Las protestas callejeras de los años recientes, sobre todo en la última década, desde el golpe de Estado a la fecha, son buenos ejemplos para mostrar la rebeldía escondida en el alma criolla. Todo es cuestión de paciencia y, por supuesto, de límites. Los pueblos, en tanto que comunidades humanas, tienen ciclos de paciencia y ciclos de estallidos. Humanos como son, se cansan y rebelan. No siempre la rebeldía se expresa en protesta social callejera o en planteamientos políticos teóricos. No, a veces surge de pronto, estimulada por detonantes súbitos, como un rayo que cae en cielo sereno. El límite de la paciencia popular puede ser el punto en que estalla la ira acumulada, la frustración que se lleva por dentro, ese sentido irrefrenable de impotencia ante el abuso de la fuerza y el despotismo del poder oficial. Es el momento de la verdadera rebelión que, o bien desemboca en la transformación de la sociedad o bien la sume en el abismo del caos y la violencia desenfrenada. Los ejemplos abundan, especialmente en los países vecinos, esos a los que hipócritamente solemos llamar “hermanos”.

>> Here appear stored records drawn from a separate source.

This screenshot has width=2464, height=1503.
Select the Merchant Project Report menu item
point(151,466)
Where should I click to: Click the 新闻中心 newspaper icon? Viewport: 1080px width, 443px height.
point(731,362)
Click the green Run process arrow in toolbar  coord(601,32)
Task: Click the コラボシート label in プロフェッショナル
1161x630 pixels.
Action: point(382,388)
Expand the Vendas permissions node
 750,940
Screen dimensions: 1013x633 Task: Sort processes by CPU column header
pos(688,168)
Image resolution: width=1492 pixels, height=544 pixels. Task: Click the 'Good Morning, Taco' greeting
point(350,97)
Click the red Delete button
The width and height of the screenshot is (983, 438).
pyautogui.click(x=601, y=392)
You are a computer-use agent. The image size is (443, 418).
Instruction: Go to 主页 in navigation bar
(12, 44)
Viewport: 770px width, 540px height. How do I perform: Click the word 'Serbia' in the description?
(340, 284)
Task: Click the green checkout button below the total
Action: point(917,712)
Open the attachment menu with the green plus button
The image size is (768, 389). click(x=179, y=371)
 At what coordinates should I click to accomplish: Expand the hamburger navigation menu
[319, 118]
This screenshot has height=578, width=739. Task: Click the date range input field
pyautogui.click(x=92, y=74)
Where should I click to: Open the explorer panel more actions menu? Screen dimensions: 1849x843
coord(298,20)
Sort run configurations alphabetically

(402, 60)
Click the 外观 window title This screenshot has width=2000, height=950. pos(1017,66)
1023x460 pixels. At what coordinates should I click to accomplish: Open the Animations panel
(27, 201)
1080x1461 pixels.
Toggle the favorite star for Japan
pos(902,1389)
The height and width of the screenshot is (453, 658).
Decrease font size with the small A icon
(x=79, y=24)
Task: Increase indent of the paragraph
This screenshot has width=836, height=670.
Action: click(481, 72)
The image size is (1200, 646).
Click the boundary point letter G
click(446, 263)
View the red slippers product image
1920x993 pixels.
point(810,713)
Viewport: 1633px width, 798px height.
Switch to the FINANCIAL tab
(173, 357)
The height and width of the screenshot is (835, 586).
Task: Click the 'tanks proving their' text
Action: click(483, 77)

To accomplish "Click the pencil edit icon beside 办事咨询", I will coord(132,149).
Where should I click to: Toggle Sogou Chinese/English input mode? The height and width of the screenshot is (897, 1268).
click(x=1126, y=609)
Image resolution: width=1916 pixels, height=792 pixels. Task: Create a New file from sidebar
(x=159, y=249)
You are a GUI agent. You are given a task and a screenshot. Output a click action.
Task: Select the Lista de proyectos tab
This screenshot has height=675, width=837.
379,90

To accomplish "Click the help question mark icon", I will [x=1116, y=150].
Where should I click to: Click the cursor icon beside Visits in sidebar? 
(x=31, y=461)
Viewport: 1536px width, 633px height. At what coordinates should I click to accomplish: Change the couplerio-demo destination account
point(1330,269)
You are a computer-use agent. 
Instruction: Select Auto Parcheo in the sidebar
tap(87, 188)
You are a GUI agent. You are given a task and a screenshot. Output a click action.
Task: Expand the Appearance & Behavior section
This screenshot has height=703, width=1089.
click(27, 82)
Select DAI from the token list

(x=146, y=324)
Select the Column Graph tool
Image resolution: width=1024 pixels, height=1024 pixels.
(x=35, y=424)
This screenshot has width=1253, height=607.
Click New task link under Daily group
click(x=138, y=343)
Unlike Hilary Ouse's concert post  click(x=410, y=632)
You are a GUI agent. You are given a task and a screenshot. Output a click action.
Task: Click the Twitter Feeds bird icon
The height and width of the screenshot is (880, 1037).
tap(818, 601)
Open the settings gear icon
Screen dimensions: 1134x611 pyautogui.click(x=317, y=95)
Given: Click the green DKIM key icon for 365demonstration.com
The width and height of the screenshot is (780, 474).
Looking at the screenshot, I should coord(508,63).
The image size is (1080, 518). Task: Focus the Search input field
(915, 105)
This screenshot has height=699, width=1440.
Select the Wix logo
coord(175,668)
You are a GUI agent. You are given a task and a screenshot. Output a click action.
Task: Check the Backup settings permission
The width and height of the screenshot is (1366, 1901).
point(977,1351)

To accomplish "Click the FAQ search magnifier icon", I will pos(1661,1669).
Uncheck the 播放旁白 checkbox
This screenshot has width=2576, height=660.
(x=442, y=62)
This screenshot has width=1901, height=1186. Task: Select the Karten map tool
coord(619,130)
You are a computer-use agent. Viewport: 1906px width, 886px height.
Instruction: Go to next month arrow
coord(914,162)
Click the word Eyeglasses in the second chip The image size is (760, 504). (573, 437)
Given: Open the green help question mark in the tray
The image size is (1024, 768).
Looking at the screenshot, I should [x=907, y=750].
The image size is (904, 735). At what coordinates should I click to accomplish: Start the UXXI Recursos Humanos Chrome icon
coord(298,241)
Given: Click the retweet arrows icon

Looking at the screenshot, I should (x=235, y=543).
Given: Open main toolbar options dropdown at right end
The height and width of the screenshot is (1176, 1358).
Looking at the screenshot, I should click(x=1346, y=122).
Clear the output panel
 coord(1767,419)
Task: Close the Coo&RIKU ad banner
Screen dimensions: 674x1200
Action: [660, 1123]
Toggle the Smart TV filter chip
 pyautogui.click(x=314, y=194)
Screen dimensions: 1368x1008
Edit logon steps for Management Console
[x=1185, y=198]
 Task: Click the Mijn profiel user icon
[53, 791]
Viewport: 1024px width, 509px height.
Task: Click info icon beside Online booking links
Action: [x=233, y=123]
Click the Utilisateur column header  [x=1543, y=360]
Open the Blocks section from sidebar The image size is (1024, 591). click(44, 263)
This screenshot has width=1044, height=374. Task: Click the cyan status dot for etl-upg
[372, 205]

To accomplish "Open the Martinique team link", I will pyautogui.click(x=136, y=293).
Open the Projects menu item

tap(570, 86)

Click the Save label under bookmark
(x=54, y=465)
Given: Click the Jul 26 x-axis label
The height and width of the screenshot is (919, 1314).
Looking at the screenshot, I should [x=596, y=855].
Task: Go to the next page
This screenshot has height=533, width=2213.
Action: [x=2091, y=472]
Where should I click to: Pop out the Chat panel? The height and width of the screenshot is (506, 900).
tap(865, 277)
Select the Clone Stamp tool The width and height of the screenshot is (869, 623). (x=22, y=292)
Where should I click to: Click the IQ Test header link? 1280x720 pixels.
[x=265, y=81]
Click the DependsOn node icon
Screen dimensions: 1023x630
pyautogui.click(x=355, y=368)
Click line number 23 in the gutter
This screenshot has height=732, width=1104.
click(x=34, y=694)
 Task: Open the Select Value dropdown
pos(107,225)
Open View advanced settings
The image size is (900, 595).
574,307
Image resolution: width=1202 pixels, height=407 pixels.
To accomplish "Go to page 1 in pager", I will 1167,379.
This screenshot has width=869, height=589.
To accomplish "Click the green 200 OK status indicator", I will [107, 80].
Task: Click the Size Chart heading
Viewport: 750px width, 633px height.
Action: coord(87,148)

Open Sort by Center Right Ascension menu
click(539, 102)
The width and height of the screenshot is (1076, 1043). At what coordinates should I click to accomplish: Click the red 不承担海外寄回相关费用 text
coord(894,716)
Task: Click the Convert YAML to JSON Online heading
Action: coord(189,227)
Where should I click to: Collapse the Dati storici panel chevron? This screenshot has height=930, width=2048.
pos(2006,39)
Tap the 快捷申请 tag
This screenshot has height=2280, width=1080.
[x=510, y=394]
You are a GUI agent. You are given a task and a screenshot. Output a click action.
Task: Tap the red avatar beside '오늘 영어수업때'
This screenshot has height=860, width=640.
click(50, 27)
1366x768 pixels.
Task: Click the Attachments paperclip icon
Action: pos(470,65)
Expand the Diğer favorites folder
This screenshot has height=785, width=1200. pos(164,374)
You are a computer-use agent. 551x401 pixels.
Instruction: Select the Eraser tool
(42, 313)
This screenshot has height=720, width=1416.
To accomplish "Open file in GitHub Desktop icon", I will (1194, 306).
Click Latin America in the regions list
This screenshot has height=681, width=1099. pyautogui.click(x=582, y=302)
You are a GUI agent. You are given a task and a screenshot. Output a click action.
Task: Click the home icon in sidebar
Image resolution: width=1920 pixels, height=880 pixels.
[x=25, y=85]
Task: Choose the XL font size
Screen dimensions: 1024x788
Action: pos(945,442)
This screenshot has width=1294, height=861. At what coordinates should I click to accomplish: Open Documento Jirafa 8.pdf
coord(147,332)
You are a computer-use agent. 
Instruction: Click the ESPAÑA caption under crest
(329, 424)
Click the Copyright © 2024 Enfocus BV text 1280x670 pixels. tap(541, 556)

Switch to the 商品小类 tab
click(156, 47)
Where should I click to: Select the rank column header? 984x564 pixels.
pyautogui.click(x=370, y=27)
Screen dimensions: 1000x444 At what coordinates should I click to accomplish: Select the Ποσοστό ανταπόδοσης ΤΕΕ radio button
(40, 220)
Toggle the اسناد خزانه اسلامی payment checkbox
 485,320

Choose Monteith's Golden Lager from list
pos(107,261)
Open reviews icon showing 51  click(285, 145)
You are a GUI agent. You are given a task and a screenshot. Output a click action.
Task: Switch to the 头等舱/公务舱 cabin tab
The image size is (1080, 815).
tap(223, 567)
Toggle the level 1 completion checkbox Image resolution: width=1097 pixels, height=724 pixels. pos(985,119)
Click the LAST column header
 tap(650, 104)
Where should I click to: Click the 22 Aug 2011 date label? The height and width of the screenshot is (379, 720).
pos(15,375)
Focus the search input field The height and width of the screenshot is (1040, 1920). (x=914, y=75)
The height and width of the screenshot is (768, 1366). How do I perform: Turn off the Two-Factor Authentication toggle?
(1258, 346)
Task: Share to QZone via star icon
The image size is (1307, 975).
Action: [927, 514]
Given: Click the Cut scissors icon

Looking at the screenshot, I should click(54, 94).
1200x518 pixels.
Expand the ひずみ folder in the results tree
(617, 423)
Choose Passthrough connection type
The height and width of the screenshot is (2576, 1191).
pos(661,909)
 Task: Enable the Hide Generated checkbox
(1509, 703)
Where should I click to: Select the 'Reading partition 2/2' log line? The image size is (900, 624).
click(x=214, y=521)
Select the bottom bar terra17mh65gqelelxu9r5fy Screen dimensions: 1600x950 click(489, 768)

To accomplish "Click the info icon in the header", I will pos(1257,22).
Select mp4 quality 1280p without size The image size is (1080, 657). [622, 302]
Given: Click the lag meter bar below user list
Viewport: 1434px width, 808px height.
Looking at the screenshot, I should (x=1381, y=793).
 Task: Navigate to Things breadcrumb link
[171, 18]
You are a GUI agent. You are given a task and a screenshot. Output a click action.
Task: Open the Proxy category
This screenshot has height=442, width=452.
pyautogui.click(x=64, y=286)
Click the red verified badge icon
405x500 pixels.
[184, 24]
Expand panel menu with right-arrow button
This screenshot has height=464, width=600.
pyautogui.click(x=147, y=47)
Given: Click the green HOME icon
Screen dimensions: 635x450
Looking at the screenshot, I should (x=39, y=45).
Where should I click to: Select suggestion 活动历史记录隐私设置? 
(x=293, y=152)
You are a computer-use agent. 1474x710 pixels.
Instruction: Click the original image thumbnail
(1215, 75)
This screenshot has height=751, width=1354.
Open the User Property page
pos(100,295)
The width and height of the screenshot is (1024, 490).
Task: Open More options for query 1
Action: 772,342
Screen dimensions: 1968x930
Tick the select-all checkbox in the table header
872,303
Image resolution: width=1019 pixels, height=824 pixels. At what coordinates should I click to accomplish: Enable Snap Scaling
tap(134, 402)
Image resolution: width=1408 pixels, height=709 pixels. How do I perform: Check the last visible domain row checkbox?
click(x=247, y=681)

En mis andanzas por otros rumbos he visto y comprobado la forma en que comunidades enteras cambiaban bruscamente su actitud cargada de parsimonia y la convertían en furia descontrolada, tempestad de desahogo, vía expedita para expulsar la cólera contenida. Mayo de 1968 en Paris, revolución cultural en china (1966 – 1977), la primavera de Praga en 1968, revolución sandinista en Nicaragua (julio de 1979)…en fin. Una masa amontonada, los llamados “acarreados”, que le pedía a Somoza que se quedara en el poder (“No te vas, te quedás”) apenas en el primero de mayo de 1979, dos meses después aclamaba a los recién llegados comandantes sandinistas con el grito de “¡Dirección Nacional ordene!”. Así son los pueblos, tienen el olfato de la supervivencia, la habilidad para sortear las trampas de la historia, la picaresca popular frente al poder almidonado y rígido.

Nada de cobardía. Simple cálculo habilidoso para encontrar el momento oportuno y trocar la engañosa mansedumbre en violencia desordenada y vengadora. Otra vez lo mismo: el turno del ofendido.

Entonces, concluyo, no nos engañemos. La protesta que comienza como un fenómeno sectorial y limitado, puede, en un momento determinado en que converjan condiciones objetivas y subjetivas, convertirse en avalancha incontenible, masa desembocada que dará al traste con el Estado degradado que todavía soportamos.